TO DO: Take the data below and copy exactly the lines starting at the one with "Impressum (603, 1568)" and finishing at the one with "[button] (937, 584)", both included.

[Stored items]
*** Block opens ***
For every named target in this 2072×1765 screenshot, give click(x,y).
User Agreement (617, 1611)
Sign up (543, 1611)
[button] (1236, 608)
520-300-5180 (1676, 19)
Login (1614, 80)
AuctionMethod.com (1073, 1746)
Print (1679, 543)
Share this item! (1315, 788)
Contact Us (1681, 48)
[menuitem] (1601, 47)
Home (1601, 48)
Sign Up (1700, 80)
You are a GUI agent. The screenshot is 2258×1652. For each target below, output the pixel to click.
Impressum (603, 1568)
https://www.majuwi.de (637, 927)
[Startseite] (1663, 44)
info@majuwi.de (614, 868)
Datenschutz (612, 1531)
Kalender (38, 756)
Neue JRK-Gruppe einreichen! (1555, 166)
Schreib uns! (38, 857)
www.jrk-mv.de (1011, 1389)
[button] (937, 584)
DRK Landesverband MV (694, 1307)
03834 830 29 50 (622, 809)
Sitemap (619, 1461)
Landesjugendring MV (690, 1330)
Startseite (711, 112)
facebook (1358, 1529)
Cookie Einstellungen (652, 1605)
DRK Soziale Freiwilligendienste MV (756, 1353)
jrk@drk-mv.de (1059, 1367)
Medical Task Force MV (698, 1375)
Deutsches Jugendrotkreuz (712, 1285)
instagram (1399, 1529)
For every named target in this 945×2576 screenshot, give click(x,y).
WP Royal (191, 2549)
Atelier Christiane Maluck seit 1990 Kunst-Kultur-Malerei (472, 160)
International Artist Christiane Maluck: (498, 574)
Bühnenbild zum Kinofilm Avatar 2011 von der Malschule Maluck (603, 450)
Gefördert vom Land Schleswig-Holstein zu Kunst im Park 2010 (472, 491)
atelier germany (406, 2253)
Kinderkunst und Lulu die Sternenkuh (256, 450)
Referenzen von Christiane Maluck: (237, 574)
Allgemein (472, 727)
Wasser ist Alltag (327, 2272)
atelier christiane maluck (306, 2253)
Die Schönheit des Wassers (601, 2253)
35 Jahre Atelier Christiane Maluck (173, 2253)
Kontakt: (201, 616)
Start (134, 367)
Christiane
*** Block closes ***
WRITTEN RESPONSE:
Impressum (603, 1568)
https://www.majuwi.de (637, 927)
[Startseite] (1663, 44)
info@majuwi.de (614, 868)
Datenschutz (612, 1531)
Kalender (38, 756)
Neue JRK-Gruppe einreichen! (1555, 166)
Schreib uns! (38, 857)
www.jrk-mv.de (1011, 1389)
[button] (937, 584)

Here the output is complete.